9. An information interaction device, characterized in that, The device, applied to the first node of a Mesh network, includes: A first processing unit is configured to receive a request frame broadcast by a second node seeking to access the Mesh network via a broadcast channel. The request frame includes a content indication and an identifier type for the second node. The content indication is used to determine the information processing task that the second node requires the first node to perform. The request frame is broadcast by the second node before it accesses the network via the broadcast signal. The first node is a node device already connected to the network, and the second node is a node device seeking to access the network. Both the first and second nodes are routing devices within the Mesh network. The identifier type of the second node in the request frame is used to establish the interaction between the first and second nodes by comparing it with the identifier type of the first node. The second processing unit is configured to execute the information processing task after determining that the identifier type of the second node matches the identifier type of the first node; if the information processing task is to send a response message to the second node, and the byte length of the ciphertext corresponding to the response message exceeds a preset threshold, then the response message is allocated to multiple consecutive data packets in the response frame; each of the multiple consecutive data packets contains a fragmentation field, which is used to record the allocation order of the data packets in the entire ciphertext, so as to realize information interaction and sharing before the second node accesses the network.

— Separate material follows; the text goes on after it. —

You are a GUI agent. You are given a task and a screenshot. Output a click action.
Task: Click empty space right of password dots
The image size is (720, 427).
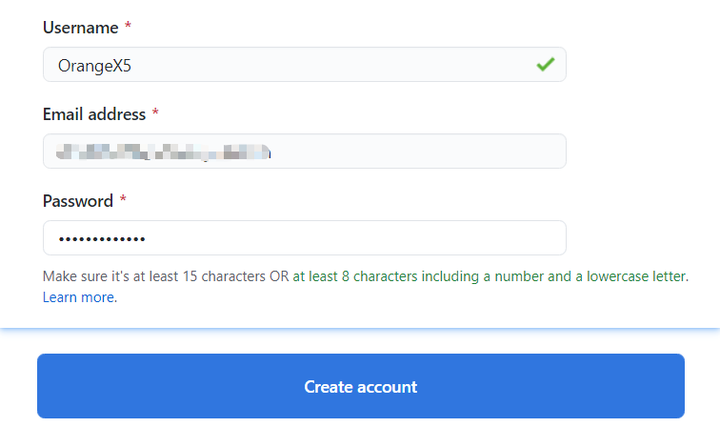pos(356,238)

10. An information interaction device, characterized in that, The device, applied to a second node to be connected to a Mesh network, includes: A first processing unit is configured to broadcast a request frame via a broadcast channel before accessing the network. The request frame includes at least a content indication and an identifier type of the second node. The content indication is used by the first node of the Mesh network to confirm the information processing task that the second node needs to perform. The identifier type of the second node is used to match the identifier type of the first node. The first node is a node device already connected to the network, and the second node is a node device to be connected to the network. Both the first node and the second node are routing devices in the Mesh network. The identifier type of the second node in the request frame is used to establish the interaction between the first node and the second node by comparing it with the identifier type of the first node. The second processing unit is configured to receive a response frame fed back by the first node, wherein the response frame contains at least the response result of the first node to the information processing task; the response result in the response frame includes at least a response message; if the response frame contains multiple consecutive data packets, the response message in each data packet is read sequentially according to the record information in the fragmentation field of the data packets, so as to realize information interaction and sharing before the second node accesses the network.

11. A server, characterized in that, include: A processor and a memory for storing a computer program capable of running on the processor, wherein the processor, when running the computer program, performs the steps of the method according to any one of claims 1 to 8.

12. A computer-readable storage medium having a computer program stored thereon, characterized in that, When the computer program is executed by a processor, it implements the steps of the method according to any one of claims 1 to 8.